In Tipton’s case, the key coastal management issue involves an interdisciplinary project aimed at identifying sources of land-based pollution coming into Jobos Bay and determining how it affects the ecosystem in order to plan restoration activities in the watershed to decrease pollution entering the bay.

“There are land-based sources of pollution — nutrients and sediments that are coming from the land and entering the coastal ecosystem — and what we want to know is: Where are they entering the ecosystem and how are they affecting the ecosystem?” she said. “I’ll be working to develop a biological condition gradient for seagrasses and mangroves, specifically. That’s basically where I will collaborate with experts from around the region using workgroups where we will determine how the ecosystems function along a gradient of stress. So, for example, if there’s a lot of pollution entering the ecosystem, what should we expect to see? If it’s a really pristine ecosystem, what should we expect?”

Thus, the research uses multiple ecological indicators to assign a grade to each particular area — a specific seagrass bed or mangrove forest — and those grades will help communicate the overall health of the ecosystem to the community and to land managers much more easily.

According to the scientists who are advising her, not only is Tipton’s ability to make connections and secure funding impressive, but so is the nature of her research.
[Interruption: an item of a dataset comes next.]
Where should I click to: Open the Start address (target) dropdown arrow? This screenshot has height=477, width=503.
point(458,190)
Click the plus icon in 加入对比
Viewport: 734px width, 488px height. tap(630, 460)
“The work that she’s doing is of her own initiative, according to the National Estuarine Research Reserve Jobos Bay management plan, which she had to follow as a guide to the fellowship at that specific reserve,” Hitchcock said. “The work she’s proposed is really novel and important in the face of sea-level rise and climate change. Using seagrass beds as an indicator of habitat, as a keystone of change with all the change that’s happening globally and regionally, it’s important work, and there’s really no good way to measure these habitats. And she’s really coming up with, based on someone else’s work and based on the needs of the reserve, a way to look at these seagrass beds in a very novel way that’s about as quantitative as you can be with habitat index to assess what change is happening to these ecosystem habitats.”
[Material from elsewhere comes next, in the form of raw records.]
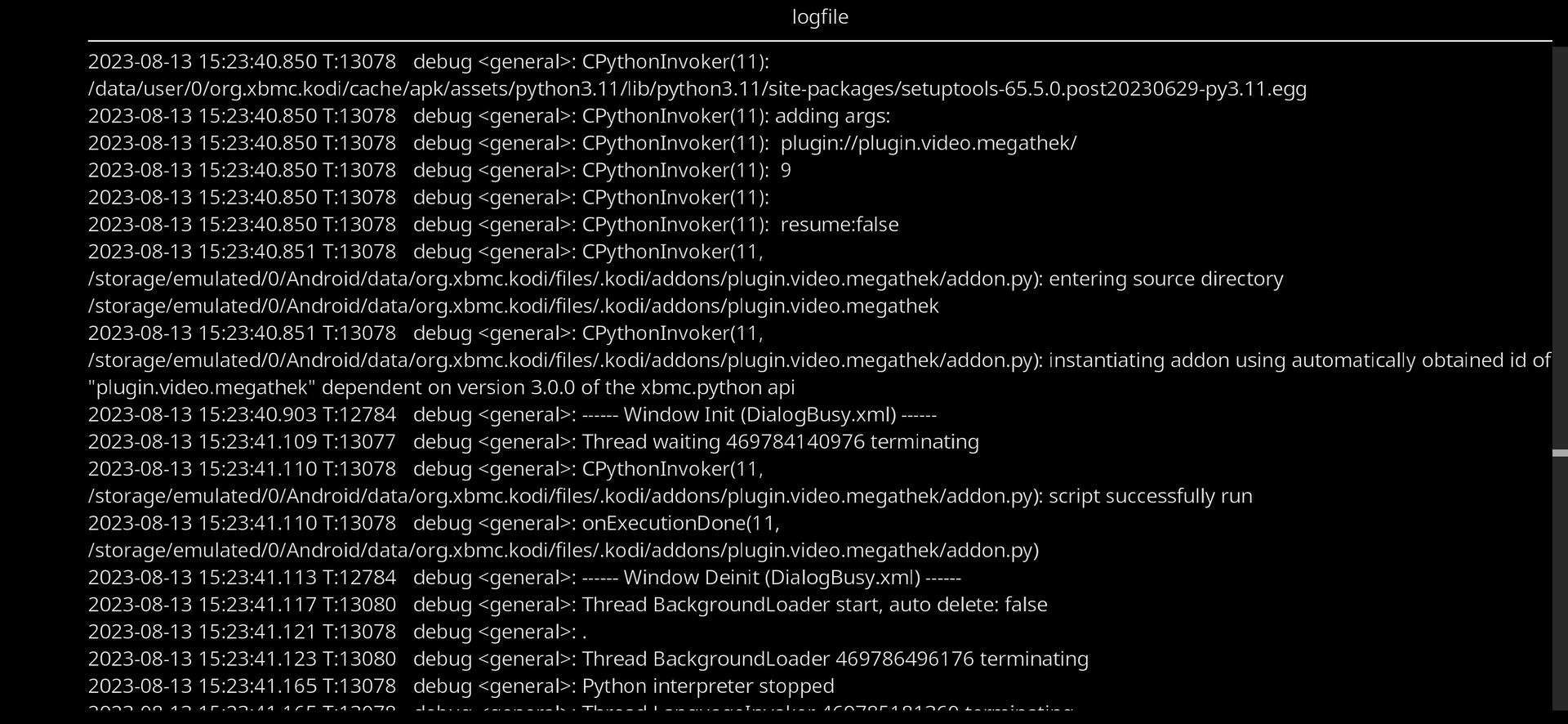Select the 'BackgroundLoader 469786496176 terminating' line
Screen dimensions: 1568x724
588,659
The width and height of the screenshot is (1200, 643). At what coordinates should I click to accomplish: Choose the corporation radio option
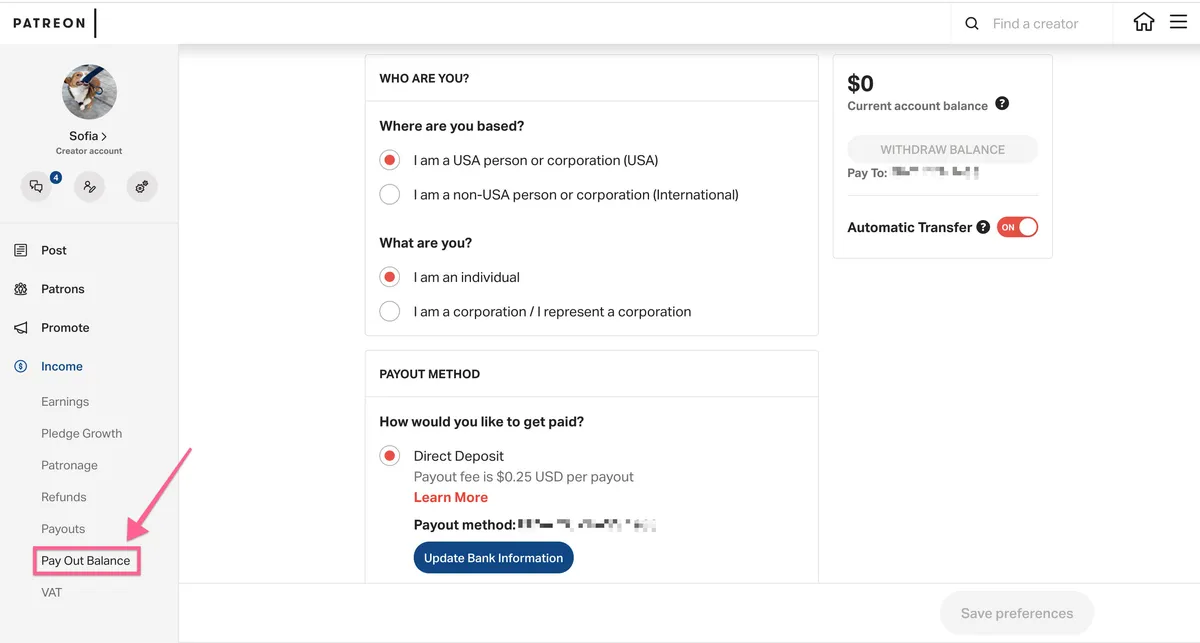click(390, 312)
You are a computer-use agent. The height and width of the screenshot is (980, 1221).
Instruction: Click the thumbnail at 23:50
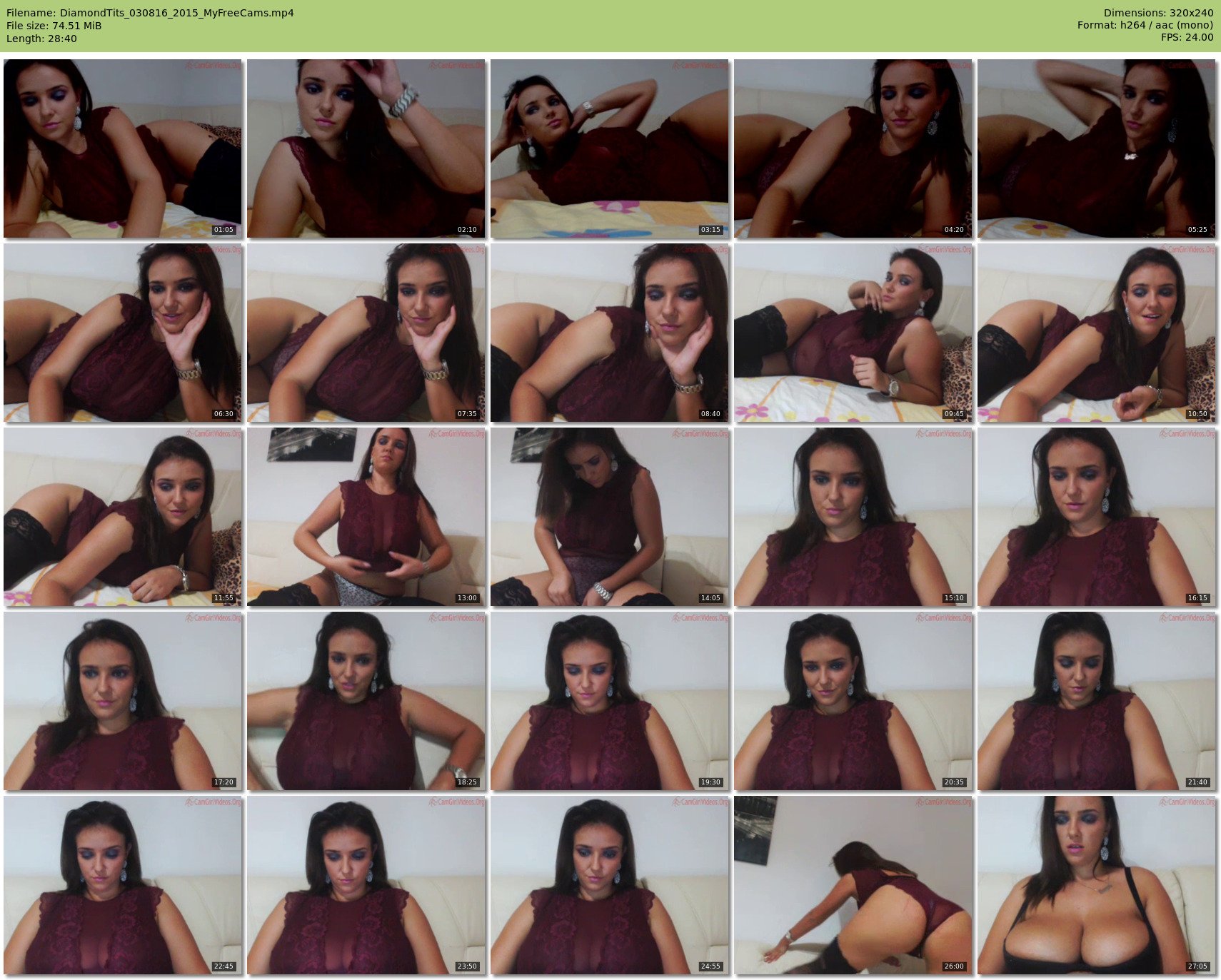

Pending congressional appropriations, NOAA will provide an annual budget for each Davidson fellow that includes a stipend and funds for professional development travel, as well as an annual budget for each reserve to support equipment and supplies for the fellow’s research.

Tipton said she is appreciative to have received the fellowship, which will allow her to work not only in a unique and scenic location — one with a mixture of mangroves, seagrasses and coral reef — but also to continue research on a subject that is ecologically important to the habitats and people in Puerto Rico.
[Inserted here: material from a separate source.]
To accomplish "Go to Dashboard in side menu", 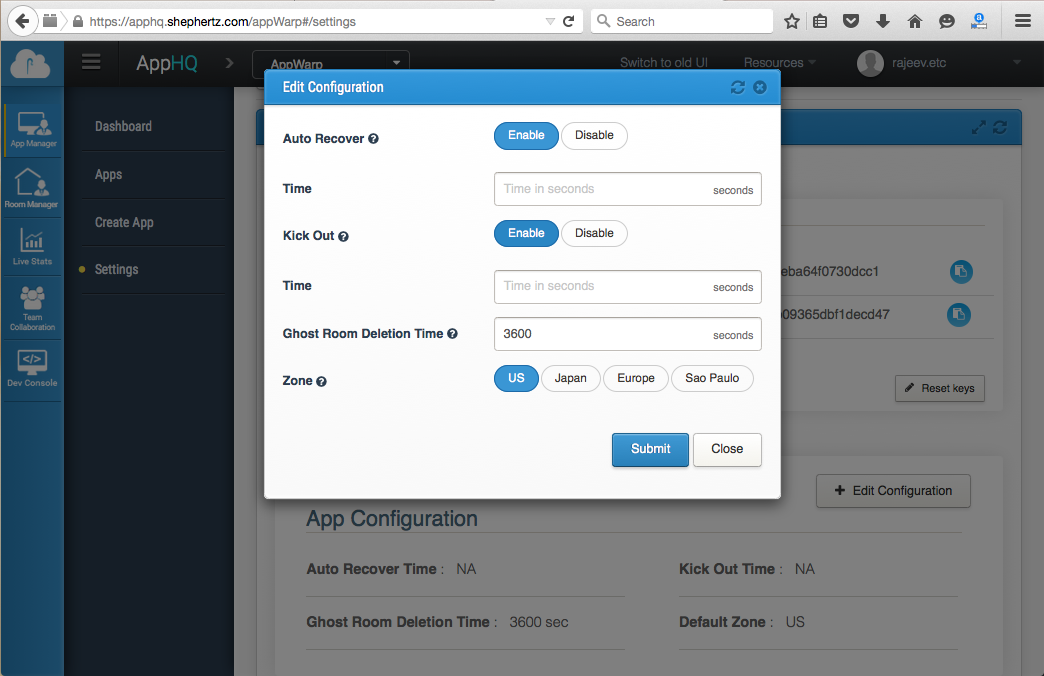I will (x=123, y=127).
While Tipton’s time on Clemson’s physical campus has been brief, it hasn’t been nonexistent. She said she spent about a week in Clemson meeting with various faculty and has also done more extensive work on the Baruch campus studying under Professor William Conner and others. Plans to return to both the main and Baruch campuses were put on hold this summer due to the COVID-19 pandemic, but Tipton said she definitely hopes to make it back to Clemson to spend more time in the future.

“Here in Puerto Rico when I’ve worked with folks from Clemson, they’re as nice as can be. And out at Baruch, I feel like I could call up anybody and they would help me out in a second,” she said. “I’ve found that, no matter where you go, Clemson people are very similar — down-to-earth and knowledgeable people, but also really just dependable and kind.”

Tipton at El Yunque National Forest.

During her time in Puerto Rico, Tipton has taken part in various volunteer activities, including work at El Yunque National Forest (pictured here).